Originally published in The Evergreen Review Issue 117 in February, 2009.
The white of our uniform shirts was blinding in contrast to the void of the black of our pants and of the ties we wore. We were security guards, patrolling an expensive Beverly Hills condominium complex in Los Angeles. My co-workers all had skin the light brown of milk chocolate or the tawny brown of a deer. My hair was dyed the color of straw, and in my polyester uniform, my skin was flushed a constant pale pink. Sometimes I earned a smile from one of the building's residents, a flash of teeth the faintly translucent white of opals.
Because I am an only child and therefore terminally lonely, I’ve always instantly loved the co-workers at each of my jobs, as though we were a huge family of siblings on a treacherously long and boring camping trip together. I've loved them and sometimes betrayed them, like siblings do. I’ve always wanted to think of myself and my present group of co-workers as an old-fashioned gang, or a club. There was always a camaraderie between us, we were always all stuck with awful tasks that colored the meaning of life with a gray haze.
I used to type death certificates and burial permits in the basement of a cemetery. When my co-workers and I went out on lunch runs together, strangers often mistook us for stewardesses and we always laughed and thought of the strangers as stupid. We were all women in a gruesome basement office and it was a predominately Hispanic environment, so I quickly picked up the Spanish words for "darling" and for "gossip." Darling, querida. Gossip, chisme. I look back on us as a gang of overworked, hilarious and volatile women, the Darlings of Gossip, Las Queridas de Chisme.
Later, I would work for the county of Los Angeles, and since it was the government, the higher-ups always had to be careful not to do anything that could resemble discrimination; they represented the people of the county and did not want to be sued by them for millions of dollars.
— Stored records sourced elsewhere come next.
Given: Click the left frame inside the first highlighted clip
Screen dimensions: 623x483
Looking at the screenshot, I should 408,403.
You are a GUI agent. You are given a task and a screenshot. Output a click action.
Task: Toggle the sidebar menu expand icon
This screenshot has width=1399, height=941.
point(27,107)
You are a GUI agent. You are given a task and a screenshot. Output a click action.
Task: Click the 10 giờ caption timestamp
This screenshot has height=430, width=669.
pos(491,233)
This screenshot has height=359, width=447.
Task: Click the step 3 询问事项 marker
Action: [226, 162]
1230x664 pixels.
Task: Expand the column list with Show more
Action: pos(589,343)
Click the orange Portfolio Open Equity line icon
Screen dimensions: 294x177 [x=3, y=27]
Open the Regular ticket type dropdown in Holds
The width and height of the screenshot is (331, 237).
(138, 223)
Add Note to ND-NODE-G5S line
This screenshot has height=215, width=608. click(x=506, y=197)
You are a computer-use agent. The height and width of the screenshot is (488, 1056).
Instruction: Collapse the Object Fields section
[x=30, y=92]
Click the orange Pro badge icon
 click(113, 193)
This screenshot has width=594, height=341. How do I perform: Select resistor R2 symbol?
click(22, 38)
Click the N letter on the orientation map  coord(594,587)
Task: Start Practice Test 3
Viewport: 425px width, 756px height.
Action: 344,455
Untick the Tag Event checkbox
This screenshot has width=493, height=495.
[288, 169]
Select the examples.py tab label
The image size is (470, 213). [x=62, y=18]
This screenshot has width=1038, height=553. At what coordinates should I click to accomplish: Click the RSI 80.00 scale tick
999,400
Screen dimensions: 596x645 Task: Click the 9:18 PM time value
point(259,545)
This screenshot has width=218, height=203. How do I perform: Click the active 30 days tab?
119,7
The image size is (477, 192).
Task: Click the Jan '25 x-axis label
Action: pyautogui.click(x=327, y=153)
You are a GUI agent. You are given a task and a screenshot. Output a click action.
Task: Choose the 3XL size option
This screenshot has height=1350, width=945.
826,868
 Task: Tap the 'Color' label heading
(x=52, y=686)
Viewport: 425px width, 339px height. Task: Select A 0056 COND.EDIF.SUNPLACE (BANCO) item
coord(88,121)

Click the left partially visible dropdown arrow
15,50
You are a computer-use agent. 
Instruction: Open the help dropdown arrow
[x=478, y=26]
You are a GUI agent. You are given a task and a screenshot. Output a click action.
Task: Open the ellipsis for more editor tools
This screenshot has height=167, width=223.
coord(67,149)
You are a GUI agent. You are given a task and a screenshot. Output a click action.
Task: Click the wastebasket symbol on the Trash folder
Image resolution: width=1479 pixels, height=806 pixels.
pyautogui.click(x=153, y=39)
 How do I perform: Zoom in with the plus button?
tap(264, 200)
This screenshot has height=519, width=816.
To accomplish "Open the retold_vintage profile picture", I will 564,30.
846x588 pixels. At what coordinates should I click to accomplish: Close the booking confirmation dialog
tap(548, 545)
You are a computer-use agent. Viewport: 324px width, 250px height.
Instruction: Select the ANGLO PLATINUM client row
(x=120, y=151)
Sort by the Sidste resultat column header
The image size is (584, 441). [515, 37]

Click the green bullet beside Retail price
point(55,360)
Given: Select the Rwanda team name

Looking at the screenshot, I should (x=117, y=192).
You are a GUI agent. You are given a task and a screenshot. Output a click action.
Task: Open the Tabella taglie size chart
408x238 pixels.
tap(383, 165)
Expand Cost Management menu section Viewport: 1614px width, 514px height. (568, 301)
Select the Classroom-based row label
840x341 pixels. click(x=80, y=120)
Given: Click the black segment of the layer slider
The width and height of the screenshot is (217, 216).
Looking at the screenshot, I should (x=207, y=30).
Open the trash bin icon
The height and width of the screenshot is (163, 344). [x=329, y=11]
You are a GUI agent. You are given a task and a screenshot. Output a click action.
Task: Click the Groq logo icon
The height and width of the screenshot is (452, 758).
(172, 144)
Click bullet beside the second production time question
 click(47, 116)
Any personnel decisions based on personal appearance could be construed as discrimination. Consequently, my coworkers and I, by and large, dressed like slobs. My best friend there often wore pajama tops to work, and his hands were a collage of homemade tattoos from the 1980’s. The woman who sat at the desk across from me frequently came to work in a bright orange sweat suit, and I found myself putting my shoes on only when I had to show a visitor to the conference room; the seams of every garment I owned were always crooked and I never bothered to fix them. Our club would be called The Society of Salaried Bums.
But when I think of my family of security guards, it’s with no flippancy. This was a job that killed hope. I was just the white slacker recent college graduate of our group, and I would only work there for a few months, deciding one afternoon to drive to the beach instead of to work and never going back, never saying goodbye to any of them, which is an awful fact. The wealthy residents of the building we patrolled were, with almost no exception, cruel. They were verbally abusive and fickle, and thought nothing of changing their directives midday, or spying on us. Some accused us of treating them with too much familiarity, others for not treating them familiarly enough; we were supposed to remember which residents disapproved of their peers smoking in the lobby and which ones insisted on it. We were the people whose well-being nobody considered, and why should they?, we were hired as shields, to be the first one the gun-wielder comes across as he enters the building. We were the stone sentinels that the normally tight-lipped ophthalmologist could say "fuck" or "shit" to when he came home drunk at 1 in the morning. My supervisor was a high school dropout because he had to support his family; still, he asked to take home my book of Rilke's poetry, and still, he loved those poems, but still, rich old women regularly waylaid him with petty complaints almost anytime he made his walk towards his car at the end of his shift. And whenever he'd laughingly reply, "Ma'am, I understand you're upset, but I'm off the clock," they never cared, and he always helped them anyway, because he had dignity and patience.
They treated us like we were tired dogs, but in our hearts and in our imaginations, we were runaway dogs, we were running into the hills and learning the wild abandon of wolves, using our bared teeth to tear off the black and white constraints of our uniforms, revealing our bodies, colored the vivid color of the very core of earth. Yes, you masters who will never know what it feels like to be passionate or just, we are wild animals. We are a closeknit, fierce and unstoppable gang, and we are called The Wild Animals.